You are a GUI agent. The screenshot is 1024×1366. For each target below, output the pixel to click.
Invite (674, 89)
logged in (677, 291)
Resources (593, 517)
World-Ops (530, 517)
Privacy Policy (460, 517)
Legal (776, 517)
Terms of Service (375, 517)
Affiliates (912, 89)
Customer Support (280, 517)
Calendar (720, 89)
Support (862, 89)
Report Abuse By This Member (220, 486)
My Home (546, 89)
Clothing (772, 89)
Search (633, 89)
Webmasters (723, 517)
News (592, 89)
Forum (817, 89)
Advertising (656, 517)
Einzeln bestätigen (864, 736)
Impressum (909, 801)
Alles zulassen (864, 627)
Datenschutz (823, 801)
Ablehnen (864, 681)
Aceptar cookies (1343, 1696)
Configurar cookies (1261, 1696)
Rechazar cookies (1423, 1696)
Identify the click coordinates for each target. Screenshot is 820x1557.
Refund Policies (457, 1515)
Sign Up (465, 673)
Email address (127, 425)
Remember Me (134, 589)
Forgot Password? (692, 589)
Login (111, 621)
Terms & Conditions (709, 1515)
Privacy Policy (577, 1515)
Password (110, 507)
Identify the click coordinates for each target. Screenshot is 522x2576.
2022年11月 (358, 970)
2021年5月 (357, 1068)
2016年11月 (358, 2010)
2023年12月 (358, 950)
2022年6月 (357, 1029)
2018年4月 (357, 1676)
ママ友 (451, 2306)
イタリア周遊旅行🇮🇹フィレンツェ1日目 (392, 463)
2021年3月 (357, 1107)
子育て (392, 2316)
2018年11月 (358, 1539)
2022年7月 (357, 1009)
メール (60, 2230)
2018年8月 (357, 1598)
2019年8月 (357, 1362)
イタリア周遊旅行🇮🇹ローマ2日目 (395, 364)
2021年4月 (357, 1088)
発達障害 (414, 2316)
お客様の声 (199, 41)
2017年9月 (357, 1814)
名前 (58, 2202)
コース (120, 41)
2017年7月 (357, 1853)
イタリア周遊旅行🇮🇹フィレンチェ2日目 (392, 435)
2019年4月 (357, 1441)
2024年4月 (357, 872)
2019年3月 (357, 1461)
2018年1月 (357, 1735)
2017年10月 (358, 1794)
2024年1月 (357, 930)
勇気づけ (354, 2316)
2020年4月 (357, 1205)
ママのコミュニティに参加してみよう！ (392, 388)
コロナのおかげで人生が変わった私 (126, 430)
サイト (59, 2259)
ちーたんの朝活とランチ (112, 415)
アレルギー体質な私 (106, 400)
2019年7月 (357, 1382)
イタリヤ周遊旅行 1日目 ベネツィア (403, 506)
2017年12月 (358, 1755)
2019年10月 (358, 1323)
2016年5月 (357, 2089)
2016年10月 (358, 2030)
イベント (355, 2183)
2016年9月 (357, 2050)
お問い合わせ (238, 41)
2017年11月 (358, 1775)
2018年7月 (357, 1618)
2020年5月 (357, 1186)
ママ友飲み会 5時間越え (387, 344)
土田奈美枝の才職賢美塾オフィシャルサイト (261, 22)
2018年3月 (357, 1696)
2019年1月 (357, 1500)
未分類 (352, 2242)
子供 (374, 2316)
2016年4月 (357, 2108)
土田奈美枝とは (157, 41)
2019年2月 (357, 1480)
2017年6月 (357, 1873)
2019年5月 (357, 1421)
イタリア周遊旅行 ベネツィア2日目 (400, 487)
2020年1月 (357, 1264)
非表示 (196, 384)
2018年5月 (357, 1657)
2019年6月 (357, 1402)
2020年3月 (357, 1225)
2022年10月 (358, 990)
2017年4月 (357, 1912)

■ Directions for this task ■
At the line with "Email address (127, 425)", start returning lines exactly, and stop after the final line of the listing.

■ Reply to the exercise ■
Email address (127, 425)
Remember Me (134, 589)
Forgot Password? (692, 589)
Login (111, 621)
Terms & Conditions (709, 1515)
Privacy Policy (577, 1515)
Password (110, 507)
Identify the click coordinates for each target. Screenshot is 522x2576.
2022年11月 (358, 970)
2021年5月 (357, 1068)
2016年11月 (358, 2010)
2023年12月 (358, 950)
2022年6月 (357, 1029)
2018年4月 (357, 1676)
ママ友 (451, 2306)
イタリア周遊旅行🇮🇹フィレンツェ1日目 (392, 463)
2021年3月 (357, 1107)
子育て (392, 2316)
2018年11月 (358, 1539)
2022年7月 (357, 1009)
メール (60, 2230)
2018年8月 (357, 1598)
2019年8月 (357, 1362)
イタリア周遊旅行🇮🇹ローマ2日目 (395, 364)
2021年4月 (357, 1088)
発達障害 (414, 2316)
お客様の声 (199, 41)
2017年9月 (357, 1814)
名前 (58, 2202)
コース (120, 41)
2017年7月 (357, 1853)
イタリア周遊旅行🇮🇹フィレンチェ2日目 (392, 435)
2019年4月 (357, 1441)
2024年4月 (357, 872)
2019年3月 (357, 1461)
2018年1月 (357, 1735)
2017年10月 (358, 1794)
2024年1月 (357, 930)
勇気づけ (354, 2316)
2020年4月 (357, 1205)
ママのコミュニティに参加してみよう！ (392, 388)
コロナのおかげで人生が変わった私 (126, 430)
サイト (59, 2259)
ちーたんの朝活とランチ (112, 415)
アレルギー体質な私 (106, 400)
2019年7月 (357, 1382)
イタリヤ周遊旅行 1日目 ベネツィア (403, 506)
2017年12月 (358, 1755)
2019年10月 (358, 1323)
2016年5月 (357, 2089)
2016年10月 (358, 2030)
イベント (355, 2183)
2016年9月 (357, 2050)
お問い合わせ (238, 41)
2017年11月 (358, 1775)
2018年7月 (357, 1618)
2020年5月 (357, 1186)
ママ友飲み会 5時間越え (387, 344)
土田奈美枝の才職賢美塾オフィシャルサイト (261, 22)
2018年3月 (357, 1696)
2019年1月 (357, 1500)
未分類 (352, 2242)
子供 (374, 2316)
2016年4月 (357, 2108)
土田奈美枝とは (157, 41)
2019年2月 (357, 1480)
2017年6月 (357, 1873)
2019年5月 (357, 1421)
イタリア周遊旅行 ベネツィア2日目 (400, 487)
2020年1月 (357, 1264)
非表示 (196, 384)
2018年5月 (357, 1657)
2019年6月 (357, 1402)
2020年3月 (357, 1225)
2022年10月 (358, 990)
2017年4月 (357, 1912)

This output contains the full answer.